- Hamirowal Location in Punjab, India Hamirowal Hamirowal (India)
- Coordinates: 31°10′34″N 75°59′21″E﻿ / ﻿31.1762047°N 75.9892776°E
- Country: India
- State: Punjab
- District: Shaheed Bhagat Singh Nagar

Government
- • Type: Panchayat raj
- • Body: Gram panchayat
- Elevation: 251 m (823 ft)

Population (2011)
- • Total: 515
- Sex ratio 257/258 ♂/♀

Languages
- • Official: Punjabi
- Time zone: UTC+5:30 (IST)
- PIN: 144505
- Telephone code: 01823
- ISO 3166 code: IN-PB
- Post office: Banga
- Website: nawanshahr.nic.in

= Hamirowal =

Hamirowal is a village in Shaheed Bhagat Singh Nagar district of Punjab State, India. It is located 1 km away from Banga, 17 km from Mukandpur, 11 km from district headquarter Shaheed Bhagat Singh Nagar and 105 km from state capital Chandigarh. The village is administrated by Sarpanch an elected representative of the village.

== Demography ==
As of 2011, Hamirowal had a total number of 117 houses and a population of 515, of which 257 were males and 258 were females, according to the report published by Census India in 2011. The literacy rate of Hamirowal is 73.03%, lower than the state average of 75.84%. The population of children under the age of 6 years is 59, which is 11.46% of total population of Hamirowal, and child sex ratio is approximately 1034 as compared to Punjab state average of 846.
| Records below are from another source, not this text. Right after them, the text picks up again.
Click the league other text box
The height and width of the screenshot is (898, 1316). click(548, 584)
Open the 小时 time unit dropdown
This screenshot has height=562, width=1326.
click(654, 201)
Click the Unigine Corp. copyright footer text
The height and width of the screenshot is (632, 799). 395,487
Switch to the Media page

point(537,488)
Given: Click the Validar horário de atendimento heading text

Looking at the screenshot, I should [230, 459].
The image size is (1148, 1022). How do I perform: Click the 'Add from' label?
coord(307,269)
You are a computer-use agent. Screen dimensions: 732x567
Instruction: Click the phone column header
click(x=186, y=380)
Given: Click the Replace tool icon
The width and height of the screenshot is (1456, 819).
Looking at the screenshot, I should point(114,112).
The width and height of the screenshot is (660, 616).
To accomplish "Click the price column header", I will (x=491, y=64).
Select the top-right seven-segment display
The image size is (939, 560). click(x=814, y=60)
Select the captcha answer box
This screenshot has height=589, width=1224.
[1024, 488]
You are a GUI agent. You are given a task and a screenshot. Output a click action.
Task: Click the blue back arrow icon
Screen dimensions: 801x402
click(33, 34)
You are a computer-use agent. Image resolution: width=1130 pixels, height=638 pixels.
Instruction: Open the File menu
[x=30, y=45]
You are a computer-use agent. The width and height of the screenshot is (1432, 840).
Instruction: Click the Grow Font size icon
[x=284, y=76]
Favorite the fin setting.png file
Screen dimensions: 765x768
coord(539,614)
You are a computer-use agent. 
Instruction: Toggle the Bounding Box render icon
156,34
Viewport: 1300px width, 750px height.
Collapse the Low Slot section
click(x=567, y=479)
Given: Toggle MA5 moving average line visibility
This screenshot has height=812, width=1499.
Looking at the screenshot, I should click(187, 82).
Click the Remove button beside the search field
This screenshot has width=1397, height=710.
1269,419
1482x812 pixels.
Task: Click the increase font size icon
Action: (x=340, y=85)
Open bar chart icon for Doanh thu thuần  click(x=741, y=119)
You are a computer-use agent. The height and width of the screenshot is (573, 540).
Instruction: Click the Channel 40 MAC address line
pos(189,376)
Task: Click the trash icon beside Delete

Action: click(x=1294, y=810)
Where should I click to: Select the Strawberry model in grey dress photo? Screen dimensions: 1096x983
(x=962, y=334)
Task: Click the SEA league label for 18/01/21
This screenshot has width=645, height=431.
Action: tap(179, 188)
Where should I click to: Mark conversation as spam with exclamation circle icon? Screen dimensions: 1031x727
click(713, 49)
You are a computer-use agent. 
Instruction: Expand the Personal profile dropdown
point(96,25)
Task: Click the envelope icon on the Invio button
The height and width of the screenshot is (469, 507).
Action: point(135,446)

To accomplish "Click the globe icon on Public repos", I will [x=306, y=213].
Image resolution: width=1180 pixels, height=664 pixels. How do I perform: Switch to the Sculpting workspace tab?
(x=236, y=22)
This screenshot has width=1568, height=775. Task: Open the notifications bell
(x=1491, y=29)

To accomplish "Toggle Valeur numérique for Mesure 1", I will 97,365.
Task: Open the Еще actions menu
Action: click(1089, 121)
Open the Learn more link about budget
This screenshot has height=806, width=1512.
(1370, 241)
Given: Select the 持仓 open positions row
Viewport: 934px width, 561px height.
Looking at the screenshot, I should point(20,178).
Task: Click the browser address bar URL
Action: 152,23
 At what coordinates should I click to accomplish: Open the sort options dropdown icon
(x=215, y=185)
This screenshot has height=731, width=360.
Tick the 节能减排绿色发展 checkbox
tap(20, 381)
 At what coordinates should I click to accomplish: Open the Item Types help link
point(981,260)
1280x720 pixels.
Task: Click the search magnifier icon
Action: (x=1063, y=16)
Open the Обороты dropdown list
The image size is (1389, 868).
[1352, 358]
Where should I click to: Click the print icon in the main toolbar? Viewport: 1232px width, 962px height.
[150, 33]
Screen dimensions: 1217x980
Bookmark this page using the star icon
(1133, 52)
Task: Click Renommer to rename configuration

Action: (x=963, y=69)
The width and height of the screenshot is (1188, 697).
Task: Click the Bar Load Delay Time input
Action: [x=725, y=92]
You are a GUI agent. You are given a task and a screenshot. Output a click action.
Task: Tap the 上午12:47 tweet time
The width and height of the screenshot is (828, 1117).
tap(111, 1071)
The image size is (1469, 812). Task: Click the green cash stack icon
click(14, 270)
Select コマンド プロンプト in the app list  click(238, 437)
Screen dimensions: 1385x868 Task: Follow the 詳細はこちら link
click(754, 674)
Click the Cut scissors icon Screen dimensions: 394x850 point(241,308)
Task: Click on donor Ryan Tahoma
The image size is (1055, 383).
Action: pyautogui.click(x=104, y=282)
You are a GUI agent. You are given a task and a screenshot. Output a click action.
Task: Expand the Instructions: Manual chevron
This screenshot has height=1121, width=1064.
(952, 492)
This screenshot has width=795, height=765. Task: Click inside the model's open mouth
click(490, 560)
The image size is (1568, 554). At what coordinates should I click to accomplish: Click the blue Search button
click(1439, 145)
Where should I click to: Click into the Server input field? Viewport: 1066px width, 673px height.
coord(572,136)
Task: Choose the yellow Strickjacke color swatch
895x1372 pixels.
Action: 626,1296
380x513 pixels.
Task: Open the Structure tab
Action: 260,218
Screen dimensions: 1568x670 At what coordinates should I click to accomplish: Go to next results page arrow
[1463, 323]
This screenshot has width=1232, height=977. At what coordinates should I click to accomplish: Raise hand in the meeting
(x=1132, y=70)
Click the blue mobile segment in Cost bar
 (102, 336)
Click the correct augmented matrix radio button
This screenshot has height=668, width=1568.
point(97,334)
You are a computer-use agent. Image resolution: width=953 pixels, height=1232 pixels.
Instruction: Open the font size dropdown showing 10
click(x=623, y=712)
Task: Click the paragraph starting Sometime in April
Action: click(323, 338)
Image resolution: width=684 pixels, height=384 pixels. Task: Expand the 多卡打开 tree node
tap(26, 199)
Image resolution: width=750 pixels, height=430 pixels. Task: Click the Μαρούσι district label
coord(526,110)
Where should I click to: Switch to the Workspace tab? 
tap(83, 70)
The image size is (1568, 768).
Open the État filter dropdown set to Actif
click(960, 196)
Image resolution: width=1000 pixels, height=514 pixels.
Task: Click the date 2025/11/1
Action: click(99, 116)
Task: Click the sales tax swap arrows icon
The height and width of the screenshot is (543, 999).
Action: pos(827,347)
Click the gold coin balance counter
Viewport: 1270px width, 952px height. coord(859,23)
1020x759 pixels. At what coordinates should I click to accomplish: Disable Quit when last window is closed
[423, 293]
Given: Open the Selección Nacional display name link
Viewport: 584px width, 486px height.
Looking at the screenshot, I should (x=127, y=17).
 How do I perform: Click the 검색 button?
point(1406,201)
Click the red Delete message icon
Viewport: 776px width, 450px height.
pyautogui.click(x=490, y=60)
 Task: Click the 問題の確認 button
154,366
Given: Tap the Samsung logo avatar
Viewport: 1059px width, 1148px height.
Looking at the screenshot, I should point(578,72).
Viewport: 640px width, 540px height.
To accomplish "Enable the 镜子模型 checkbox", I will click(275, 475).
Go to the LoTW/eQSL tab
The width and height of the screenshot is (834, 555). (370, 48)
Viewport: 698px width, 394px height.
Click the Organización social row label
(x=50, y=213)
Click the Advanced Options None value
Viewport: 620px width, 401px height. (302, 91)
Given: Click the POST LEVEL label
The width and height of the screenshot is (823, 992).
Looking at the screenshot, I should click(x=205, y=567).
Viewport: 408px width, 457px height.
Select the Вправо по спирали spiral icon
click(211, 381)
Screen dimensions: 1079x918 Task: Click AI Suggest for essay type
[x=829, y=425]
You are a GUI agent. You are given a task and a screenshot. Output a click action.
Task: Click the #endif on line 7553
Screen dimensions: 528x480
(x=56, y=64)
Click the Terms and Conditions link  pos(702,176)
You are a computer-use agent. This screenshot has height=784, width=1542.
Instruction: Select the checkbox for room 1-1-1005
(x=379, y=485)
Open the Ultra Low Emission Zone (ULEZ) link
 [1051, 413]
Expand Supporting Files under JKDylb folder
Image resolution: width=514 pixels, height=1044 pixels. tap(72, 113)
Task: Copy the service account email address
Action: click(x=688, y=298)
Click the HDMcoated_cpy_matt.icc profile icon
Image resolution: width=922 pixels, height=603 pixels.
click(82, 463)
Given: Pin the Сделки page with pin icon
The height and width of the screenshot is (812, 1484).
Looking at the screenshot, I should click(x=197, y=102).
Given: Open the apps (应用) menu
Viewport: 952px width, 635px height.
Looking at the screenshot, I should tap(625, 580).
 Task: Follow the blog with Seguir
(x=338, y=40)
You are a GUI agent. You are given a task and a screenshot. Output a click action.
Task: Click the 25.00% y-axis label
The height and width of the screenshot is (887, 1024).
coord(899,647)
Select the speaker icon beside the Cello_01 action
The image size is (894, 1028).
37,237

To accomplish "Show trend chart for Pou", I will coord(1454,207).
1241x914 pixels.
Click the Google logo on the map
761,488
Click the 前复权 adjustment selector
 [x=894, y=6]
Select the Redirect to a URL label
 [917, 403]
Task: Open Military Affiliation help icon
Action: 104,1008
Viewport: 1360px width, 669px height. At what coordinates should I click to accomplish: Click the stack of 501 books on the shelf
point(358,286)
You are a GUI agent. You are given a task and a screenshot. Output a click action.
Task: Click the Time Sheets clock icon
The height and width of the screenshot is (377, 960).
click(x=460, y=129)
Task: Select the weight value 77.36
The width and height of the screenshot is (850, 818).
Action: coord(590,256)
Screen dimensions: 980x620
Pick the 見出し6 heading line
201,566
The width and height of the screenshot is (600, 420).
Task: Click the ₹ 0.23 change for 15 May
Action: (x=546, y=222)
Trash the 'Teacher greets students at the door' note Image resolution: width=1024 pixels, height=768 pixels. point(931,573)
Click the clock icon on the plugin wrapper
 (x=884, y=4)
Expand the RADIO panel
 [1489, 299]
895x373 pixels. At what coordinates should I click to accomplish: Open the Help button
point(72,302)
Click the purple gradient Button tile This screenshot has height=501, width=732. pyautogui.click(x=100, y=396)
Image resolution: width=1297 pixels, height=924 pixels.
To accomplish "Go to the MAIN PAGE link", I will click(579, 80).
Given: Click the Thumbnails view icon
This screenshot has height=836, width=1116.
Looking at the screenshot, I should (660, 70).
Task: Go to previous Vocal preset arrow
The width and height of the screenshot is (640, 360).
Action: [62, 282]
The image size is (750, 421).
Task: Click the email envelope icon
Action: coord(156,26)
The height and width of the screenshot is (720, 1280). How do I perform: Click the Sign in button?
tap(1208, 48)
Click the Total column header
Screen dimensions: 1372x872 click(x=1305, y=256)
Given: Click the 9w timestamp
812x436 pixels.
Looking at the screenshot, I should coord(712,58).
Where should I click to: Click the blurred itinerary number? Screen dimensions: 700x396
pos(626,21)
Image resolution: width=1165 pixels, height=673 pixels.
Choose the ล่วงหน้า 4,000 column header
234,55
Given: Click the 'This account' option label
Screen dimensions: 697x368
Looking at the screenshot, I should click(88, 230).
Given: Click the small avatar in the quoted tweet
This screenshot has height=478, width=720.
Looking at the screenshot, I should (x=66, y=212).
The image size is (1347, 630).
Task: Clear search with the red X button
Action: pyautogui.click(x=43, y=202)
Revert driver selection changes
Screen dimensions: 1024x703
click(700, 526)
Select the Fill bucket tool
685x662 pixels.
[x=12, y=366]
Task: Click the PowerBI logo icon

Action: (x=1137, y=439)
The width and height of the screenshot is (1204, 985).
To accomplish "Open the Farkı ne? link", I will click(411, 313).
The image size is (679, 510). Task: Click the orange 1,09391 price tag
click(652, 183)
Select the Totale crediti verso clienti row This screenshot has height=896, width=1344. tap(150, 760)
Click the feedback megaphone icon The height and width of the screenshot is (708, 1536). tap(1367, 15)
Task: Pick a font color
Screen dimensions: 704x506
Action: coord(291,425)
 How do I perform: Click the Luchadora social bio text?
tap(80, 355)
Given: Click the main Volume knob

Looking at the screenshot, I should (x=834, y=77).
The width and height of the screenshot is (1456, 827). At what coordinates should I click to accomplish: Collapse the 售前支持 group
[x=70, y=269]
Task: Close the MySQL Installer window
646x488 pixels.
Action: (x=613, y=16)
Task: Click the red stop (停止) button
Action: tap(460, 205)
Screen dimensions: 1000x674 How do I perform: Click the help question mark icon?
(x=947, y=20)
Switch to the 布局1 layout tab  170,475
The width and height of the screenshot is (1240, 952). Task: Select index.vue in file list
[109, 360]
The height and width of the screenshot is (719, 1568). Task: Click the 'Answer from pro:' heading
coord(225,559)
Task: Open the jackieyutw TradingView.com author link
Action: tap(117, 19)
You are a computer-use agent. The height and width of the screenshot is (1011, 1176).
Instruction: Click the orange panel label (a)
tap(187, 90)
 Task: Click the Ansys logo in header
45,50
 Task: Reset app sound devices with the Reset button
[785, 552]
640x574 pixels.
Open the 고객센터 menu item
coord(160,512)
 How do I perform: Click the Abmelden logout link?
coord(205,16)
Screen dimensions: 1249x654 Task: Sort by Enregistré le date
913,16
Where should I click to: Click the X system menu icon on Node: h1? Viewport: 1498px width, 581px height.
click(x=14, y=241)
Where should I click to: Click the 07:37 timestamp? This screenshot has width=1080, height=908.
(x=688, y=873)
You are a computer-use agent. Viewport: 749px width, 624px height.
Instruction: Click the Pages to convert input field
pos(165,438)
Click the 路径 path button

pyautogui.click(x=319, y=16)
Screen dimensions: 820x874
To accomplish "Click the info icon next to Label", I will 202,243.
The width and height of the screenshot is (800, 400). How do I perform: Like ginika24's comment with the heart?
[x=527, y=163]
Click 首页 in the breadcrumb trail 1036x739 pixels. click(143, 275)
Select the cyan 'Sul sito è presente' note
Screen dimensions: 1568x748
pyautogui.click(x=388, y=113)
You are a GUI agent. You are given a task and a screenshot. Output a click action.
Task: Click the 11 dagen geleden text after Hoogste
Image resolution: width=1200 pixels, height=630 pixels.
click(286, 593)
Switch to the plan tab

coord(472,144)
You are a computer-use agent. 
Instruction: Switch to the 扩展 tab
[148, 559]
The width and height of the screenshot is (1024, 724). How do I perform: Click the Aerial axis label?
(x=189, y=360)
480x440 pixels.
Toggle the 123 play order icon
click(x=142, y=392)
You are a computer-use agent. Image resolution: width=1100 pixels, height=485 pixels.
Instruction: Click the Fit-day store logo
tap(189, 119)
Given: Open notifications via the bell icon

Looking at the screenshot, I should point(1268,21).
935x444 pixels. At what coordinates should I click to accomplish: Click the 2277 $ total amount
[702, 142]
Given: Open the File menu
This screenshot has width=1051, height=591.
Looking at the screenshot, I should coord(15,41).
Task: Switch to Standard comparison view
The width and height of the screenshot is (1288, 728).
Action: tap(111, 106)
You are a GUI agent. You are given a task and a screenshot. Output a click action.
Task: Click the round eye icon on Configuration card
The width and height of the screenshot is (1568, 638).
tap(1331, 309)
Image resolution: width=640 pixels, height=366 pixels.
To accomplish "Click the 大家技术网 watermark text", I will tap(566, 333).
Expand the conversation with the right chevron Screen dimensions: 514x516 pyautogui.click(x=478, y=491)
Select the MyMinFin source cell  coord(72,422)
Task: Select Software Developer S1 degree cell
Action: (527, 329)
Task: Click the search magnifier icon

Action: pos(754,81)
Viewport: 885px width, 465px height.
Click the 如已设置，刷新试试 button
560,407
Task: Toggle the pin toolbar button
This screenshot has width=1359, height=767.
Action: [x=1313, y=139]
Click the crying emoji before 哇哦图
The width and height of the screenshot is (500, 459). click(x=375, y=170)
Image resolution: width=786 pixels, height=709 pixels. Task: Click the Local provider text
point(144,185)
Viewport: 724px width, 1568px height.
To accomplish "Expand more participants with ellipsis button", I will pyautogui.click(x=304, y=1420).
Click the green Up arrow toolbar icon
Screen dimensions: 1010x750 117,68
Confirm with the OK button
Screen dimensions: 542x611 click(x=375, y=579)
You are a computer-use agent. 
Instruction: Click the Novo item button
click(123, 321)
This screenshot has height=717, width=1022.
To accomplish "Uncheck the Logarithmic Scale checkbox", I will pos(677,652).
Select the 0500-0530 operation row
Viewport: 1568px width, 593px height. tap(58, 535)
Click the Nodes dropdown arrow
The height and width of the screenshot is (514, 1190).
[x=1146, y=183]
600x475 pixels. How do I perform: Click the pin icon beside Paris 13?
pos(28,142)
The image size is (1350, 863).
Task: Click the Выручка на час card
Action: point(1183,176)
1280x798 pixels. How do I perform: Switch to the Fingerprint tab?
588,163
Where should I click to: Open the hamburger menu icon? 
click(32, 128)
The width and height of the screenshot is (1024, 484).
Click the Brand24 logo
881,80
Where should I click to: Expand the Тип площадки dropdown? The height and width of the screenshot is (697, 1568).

Most of the people are from Schedule Caste which constitutes 83.50% of total population in Hamirowal. The town does not have any Schedule Tribe population so far.

As per the report published by Census India in 2011, 178 people were engaged in work activities out of the total population of Hamirowal which includes 157 males and 21 females. According to census survey report 2011, 98.31% workers describe their work as main work and 1.69% workers are involved in Marginal activity providing livelihood for less than 6 months.

== Education ==
Amardeep Singh Shergill Memorial college Mukandpur, Sikh National College Banga and Guru Nanak College of Nursing in Dhahan are the nearest colleges. Lovely Professional University is 32 km away from the village.

== Transport ==
Banga railway station is the nearest train station however, Garhshankar Junction railway station is 18 km away from the village. Sahnewal Airport is the nearest domestic airport which located 58 km away in Ludhiana and the nearest international airport is located in Chandigarh also Sri Guru Ram Dass Jee International Airport is the second nearest airport which is 140 km away in Amritsar.